I'm glad to hear he's doing better now!

Emily

Yeah, he’s great! He's running around at day camp right now.

Platform

Do you have any favorite personal possessions or anything that you collect that really means a lot to you?

Emily

I collect movie stubs to all the movies I go to with my dad. I like to keep ephemera like that: move stubs, theater tickets, concert tickets, anything like that.

Platform

What's the first thing you tend to notice when you enter a new space?

Emily

I think lighting is everything. Airiness is also important. I'm trying to get my mom to paint these walls white. I like things minimal. I'm thinking of interior spaces, but I think I respond well to openness in general.

Platform

Are you passionate about interiors and design?

Emily

I am! I love mid-century furniture design and Bauhaus and all that.
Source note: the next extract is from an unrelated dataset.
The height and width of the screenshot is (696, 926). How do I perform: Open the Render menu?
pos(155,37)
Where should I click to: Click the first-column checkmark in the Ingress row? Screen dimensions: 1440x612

I think I like a clutter-free, tidy, airy room. I think that helps my interior thoughts and my interior world and even my creativity.

Platform

Is there anything you'd want to redo or start over again?

Emily

I don't think so! I really love that I ended up in New York. I moved to New York in my early 20s and I did the graphic design thing and I always sort of hated it. But now, I'm actually grateful for all that time I had in the office because I think it helps me to focus and I have these computer skills. I don't know that I would go back and change much now.

Platform

Is there anything you wish you were asked more often?

Emily

“Would you like more coffee?” I want coffee offered to me [laughs].